Supplied records:

- - -

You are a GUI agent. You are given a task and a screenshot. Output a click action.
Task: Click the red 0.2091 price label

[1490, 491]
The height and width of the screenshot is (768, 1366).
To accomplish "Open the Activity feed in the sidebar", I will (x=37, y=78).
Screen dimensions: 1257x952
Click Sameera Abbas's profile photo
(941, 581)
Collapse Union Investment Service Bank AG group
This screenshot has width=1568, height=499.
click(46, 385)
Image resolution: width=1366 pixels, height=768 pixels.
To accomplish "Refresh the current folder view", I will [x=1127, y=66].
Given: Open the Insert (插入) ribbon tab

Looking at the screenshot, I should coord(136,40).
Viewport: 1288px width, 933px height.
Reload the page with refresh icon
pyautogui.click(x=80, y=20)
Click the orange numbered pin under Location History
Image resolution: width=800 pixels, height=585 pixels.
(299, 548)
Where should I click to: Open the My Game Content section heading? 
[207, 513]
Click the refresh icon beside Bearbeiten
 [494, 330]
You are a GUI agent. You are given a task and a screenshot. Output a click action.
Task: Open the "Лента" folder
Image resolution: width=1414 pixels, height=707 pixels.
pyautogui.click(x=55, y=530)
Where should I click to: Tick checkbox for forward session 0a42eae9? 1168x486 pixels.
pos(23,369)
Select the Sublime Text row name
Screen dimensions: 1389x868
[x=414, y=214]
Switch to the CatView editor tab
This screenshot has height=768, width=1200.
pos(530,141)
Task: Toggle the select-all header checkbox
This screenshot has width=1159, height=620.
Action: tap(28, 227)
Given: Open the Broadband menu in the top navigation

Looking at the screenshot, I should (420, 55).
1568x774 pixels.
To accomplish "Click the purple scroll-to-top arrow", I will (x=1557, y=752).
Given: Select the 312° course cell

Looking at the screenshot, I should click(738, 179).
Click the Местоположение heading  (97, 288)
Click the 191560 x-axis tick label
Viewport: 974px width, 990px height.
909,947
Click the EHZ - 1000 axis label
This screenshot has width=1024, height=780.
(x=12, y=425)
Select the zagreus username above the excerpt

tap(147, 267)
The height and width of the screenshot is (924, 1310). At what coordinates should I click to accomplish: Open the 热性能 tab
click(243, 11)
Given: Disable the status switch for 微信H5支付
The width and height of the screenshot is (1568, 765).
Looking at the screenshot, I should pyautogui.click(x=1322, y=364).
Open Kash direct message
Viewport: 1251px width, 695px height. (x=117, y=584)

- - -

Activity:
Check each line of the listing above. Copy it if it holds the string "axis".

Solution:
Click the 191560 x-axis tick label
Click the EHZ - 1000 axis label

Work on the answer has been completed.